On a drum bus, tape saturation at 25–35% drive with a parallel mix around 50% adds glue and analog warmth without losing transients. The harmonics fill in the gaps between hits and make the bus feel like one element instead of separate samples.
- Mode: tape, round, no harshness
- Drive: 30 %, audible but not distorted
- Mix: 50 %, parallel for transient retention
- Output: trim to match input level
Tape vs tube vs clip
Tape gives smooth even harmonics, round, glue-y, never harsh. Tube adds asymmetric odd harmonics, more aggressive, more colour. Clip is hard, brick-wall, used for getting more level out of drums by squashing the very top. For a drum bus, tape is the safe default. Tube works for rock or aggressive electronic. Clip is for getting a kick to peak louder without dynamics changing.
Drive amount sets the character
0–20% adds subtle warmth, you mostly feel it more than hear it. 25–40% is audible glue, perfect for buses. 50%+ is character, deliberately coloured.
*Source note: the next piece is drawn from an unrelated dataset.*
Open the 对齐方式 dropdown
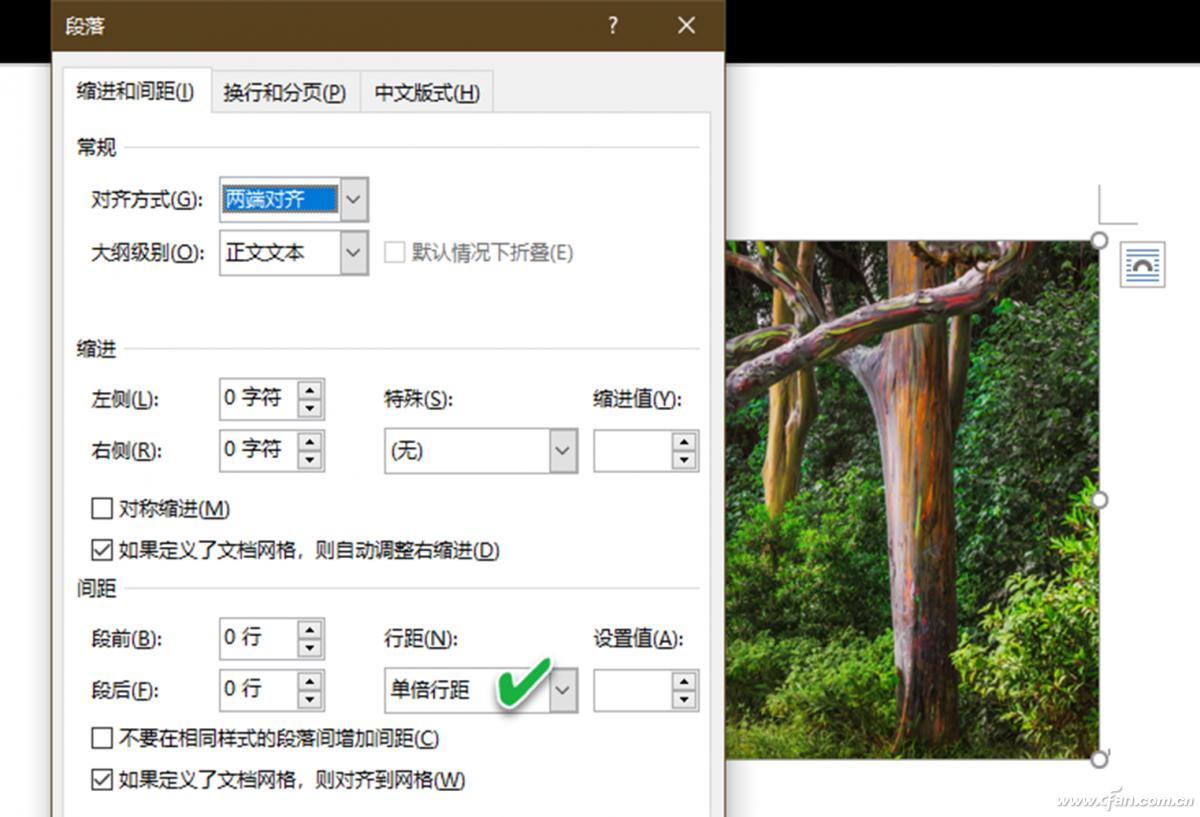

Above 70% you're using saturation as a creative effect, not as glue.
Parallel mix keeps transients
Many saturation plugins have a mix knob. At 100%, the saturated signal replaces the dry. At 50%, you blend the two, keeping the original transients intact while adding the harmonics underneath. For drum buses, 50% mix is a great default.
Trim output level
Saturation usually adds level (the harmonics add energy). Drop the output by 1–2 dB to match the input level. Otherwise A/B comparisons are misleading, louder always sounds better at first.